- **YOUR OBJECTIVE**:
Locate each line in the rows below that contains the word "reply" and copy those lines out. Treat uppercase and lowercase letters as distinct when matching.

- **WORKING DATA**:
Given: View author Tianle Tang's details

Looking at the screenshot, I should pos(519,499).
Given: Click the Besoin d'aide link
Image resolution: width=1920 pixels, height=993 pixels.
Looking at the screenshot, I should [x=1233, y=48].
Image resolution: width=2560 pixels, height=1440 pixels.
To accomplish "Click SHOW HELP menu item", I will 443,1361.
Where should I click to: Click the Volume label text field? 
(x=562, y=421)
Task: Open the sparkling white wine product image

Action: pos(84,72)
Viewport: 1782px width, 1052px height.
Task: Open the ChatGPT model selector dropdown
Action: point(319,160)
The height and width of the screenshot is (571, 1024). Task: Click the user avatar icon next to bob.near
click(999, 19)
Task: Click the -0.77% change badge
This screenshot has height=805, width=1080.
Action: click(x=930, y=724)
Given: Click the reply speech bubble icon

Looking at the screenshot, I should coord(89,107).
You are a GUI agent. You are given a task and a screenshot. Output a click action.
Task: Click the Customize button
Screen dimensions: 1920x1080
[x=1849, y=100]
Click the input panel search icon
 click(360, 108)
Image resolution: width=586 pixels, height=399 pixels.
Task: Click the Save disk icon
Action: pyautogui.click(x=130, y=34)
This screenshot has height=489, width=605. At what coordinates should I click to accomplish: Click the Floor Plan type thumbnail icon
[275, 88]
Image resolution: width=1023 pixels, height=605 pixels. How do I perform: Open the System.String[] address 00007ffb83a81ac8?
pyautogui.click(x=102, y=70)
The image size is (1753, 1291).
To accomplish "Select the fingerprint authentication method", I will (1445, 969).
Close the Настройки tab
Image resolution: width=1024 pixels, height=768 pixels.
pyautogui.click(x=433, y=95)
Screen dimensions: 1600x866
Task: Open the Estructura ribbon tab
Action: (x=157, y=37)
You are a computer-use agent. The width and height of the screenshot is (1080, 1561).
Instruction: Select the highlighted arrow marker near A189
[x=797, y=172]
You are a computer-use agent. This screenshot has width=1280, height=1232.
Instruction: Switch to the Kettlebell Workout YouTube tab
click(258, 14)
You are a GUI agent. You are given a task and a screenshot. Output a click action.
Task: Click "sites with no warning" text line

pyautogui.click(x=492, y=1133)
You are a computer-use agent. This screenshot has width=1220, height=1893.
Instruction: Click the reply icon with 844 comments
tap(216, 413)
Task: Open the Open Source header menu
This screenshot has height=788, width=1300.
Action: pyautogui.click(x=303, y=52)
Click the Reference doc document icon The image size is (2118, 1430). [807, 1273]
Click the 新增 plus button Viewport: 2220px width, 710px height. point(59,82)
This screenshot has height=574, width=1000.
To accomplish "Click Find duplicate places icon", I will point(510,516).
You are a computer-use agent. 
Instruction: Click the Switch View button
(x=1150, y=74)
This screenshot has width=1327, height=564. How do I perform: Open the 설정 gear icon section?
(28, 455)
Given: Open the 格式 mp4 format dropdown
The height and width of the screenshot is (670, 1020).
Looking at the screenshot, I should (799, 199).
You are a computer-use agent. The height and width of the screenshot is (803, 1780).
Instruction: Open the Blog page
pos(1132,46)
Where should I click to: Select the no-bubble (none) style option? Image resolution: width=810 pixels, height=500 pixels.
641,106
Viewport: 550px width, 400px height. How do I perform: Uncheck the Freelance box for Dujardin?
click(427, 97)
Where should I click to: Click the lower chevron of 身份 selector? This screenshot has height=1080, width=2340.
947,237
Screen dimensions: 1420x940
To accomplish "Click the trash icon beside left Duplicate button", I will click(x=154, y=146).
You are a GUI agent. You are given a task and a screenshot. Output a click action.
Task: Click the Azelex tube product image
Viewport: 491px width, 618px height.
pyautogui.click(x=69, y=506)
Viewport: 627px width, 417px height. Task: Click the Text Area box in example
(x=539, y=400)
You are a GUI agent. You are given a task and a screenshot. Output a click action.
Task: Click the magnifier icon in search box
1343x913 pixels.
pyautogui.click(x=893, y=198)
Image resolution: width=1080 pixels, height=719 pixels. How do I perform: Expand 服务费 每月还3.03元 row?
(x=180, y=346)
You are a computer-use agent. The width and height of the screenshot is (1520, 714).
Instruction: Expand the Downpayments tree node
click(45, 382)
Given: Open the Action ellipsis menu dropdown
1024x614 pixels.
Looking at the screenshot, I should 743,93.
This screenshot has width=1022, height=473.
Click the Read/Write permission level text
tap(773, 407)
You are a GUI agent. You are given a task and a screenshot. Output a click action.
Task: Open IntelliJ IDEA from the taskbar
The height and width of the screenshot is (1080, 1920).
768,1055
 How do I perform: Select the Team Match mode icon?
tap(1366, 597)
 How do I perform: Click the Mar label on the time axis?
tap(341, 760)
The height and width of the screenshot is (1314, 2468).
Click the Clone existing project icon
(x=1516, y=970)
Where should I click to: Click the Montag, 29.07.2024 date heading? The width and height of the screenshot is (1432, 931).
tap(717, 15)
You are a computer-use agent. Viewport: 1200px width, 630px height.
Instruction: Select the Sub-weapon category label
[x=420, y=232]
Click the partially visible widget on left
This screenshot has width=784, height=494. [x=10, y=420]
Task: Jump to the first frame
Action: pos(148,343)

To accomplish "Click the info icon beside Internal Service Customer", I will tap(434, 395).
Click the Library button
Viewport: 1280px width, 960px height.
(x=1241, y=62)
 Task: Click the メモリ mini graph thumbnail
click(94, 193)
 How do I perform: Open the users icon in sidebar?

- **SOLUTION TO THIS EXERCISE**:
Given: Click the reply speech bubble icon
Instruction: Click the reply icon with 844 comments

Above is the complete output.